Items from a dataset
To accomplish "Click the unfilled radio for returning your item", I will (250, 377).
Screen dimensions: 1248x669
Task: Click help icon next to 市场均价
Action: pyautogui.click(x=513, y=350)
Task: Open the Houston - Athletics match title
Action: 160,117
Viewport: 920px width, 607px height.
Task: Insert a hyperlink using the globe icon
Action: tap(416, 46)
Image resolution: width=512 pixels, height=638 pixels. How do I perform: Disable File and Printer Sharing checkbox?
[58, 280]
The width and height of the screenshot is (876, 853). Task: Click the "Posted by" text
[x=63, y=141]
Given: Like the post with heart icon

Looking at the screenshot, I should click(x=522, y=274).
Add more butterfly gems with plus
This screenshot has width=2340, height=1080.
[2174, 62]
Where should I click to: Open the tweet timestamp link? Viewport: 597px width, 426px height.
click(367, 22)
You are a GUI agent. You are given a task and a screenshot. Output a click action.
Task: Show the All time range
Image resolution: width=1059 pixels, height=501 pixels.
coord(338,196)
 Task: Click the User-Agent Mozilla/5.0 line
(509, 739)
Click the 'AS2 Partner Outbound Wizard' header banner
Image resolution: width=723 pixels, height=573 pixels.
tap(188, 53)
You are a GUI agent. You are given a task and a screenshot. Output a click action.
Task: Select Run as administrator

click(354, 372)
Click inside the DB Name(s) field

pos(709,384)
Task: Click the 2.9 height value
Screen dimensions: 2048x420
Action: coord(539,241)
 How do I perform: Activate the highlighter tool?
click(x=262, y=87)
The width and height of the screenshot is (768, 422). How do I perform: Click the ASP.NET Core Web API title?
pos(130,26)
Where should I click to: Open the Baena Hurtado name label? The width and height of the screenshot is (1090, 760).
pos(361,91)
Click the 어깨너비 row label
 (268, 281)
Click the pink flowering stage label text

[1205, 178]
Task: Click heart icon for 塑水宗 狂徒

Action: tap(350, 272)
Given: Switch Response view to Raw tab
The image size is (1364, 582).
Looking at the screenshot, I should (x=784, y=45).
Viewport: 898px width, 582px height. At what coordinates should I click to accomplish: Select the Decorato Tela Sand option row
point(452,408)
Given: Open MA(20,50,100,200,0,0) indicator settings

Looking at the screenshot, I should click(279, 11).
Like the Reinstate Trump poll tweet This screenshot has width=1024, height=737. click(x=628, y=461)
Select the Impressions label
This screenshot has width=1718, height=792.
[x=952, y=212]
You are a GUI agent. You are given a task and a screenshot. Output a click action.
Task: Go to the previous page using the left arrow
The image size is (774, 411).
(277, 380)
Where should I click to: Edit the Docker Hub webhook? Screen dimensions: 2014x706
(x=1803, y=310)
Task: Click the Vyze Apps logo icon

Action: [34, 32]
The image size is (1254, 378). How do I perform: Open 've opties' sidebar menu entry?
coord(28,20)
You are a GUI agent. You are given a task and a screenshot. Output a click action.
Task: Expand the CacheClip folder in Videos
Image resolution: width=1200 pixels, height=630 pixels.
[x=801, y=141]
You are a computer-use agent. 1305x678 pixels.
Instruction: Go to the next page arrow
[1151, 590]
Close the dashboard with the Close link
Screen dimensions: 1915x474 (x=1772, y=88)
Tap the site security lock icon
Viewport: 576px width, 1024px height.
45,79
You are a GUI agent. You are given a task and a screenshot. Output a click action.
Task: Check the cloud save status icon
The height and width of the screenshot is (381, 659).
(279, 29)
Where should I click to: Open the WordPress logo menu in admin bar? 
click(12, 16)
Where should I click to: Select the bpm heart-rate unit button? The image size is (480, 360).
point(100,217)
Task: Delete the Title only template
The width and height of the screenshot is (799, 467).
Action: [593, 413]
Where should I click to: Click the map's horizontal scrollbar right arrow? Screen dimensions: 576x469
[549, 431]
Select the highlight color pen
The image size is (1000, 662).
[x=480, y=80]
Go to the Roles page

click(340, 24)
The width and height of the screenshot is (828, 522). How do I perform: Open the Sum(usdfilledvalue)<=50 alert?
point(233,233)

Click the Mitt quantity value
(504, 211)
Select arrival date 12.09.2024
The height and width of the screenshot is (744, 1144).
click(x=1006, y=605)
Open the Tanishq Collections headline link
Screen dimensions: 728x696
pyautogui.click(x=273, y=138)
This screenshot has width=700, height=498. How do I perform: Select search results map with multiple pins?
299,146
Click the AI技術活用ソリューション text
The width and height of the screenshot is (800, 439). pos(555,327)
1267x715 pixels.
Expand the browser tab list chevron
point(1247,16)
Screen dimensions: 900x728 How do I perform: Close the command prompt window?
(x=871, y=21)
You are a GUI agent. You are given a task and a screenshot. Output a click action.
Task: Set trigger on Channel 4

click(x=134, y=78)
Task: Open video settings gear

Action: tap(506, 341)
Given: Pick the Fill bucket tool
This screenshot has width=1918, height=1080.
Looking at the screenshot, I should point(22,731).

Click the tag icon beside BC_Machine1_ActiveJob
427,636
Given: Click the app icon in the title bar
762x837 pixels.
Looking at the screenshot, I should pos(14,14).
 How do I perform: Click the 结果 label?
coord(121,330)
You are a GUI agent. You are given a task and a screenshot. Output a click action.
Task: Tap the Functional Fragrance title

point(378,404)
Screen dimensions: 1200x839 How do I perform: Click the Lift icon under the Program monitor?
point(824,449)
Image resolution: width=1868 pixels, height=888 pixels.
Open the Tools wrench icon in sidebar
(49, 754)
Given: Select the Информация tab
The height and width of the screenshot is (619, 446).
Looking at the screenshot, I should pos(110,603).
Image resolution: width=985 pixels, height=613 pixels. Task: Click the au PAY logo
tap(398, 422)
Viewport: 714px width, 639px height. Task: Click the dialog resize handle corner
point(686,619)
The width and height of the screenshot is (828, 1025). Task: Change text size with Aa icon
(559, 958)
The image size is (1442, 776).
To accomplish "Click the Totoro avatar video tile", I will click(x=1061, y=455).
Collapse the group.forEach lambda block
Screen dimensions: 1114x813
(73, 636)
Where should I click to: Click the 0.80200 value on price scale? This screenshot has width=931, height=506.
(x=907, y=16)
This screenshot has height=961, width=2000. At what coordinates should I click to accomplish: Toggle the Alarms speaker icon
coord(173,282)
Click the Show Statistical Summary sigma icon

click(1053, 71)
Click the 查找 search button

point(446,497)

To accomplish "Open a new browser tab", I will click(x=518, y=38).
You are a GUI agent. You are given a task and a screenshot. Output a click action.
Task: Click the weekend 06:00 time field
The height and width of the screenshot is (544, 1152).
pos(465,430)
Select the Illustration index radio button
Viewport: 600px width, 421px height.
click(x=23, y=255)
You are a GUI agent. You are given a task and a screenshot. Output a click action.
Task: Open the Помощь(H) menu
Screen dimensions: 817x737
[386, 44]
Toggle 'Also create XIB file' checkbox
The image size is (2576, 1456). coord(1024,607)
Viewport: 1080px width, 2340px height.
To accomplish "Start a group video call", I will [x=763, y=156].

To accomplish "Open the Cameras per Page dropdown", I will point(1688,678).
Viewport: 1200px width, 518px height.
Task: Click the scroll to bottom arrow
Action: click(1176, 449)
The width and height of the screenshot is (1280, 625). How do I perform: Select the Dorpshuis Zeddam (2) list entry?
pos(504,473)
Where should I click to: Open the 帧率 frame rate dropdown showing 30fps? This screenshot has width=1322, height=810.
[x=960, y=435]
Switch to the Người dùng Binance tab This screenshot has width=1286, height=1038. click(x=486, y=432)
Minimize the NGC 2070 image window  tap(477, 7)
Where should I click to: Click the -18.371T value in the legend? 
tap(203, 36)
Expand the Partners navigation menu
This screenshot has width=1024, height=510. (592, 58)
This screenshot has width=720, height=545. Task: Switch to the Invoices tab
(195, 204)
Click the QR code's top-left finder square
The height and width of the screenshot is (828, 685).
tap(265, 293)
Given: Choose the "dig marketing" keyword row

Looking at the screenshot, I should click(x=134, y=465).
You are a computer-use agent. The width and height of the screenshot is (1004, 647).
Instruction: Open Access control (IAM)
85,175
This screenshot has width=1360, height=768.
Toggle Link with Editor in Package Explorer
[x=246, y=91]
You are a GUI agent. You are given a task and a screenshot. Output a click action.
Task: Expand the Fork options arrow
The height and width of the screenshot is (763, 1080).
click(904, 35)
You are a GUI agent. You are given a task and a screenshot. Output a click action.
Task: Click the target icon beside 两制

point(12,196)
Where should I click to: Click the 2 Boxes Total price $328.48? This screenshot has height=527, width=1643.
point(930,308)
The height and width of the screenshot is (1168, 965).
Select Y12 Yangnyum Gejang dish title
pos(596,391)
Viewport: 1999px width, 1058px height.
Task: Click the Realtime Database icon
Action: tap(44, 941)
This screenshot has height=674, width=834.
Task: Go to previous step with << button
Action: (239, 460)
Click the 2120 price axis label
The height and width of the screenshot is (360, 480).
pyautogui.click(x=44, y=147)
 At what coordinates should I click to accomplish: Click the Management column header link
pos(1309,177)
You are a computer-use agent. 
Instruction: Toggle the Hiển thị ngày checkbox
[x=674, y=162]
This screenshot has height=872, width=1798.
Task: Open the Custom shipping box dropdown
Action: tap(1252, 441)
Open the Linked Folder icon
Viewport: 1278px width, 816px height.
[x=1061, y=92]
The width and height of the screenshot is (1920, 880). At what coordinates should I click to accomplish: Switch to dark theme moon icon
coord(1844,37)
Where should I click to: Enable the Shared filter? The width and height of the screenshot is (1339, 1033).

■ What to work on
Your reply is to repeat, unchanged, the lines above running from the one with "This screenshot has width=720, height=545." up to and including the one with "This screenshot has width=1360, height=768.".

■ Answer
This screenshot has width=720, height=545. Task: Switch to the Invoices tab
(195, 204)
Click the QR code's top-left finder square
The height and width of the screenshot is (828, 685).
tap(265, 293)
Given: Choose the "dig marketing" keyword row

Looking at the screenshot, I should click(x=134, y=465).
You are a computer-use agent. The width and height of the screenshot is (1004, 647).
Instruction: Open Access control (IAM)
85,175
This screenshot has width=1360, height=768.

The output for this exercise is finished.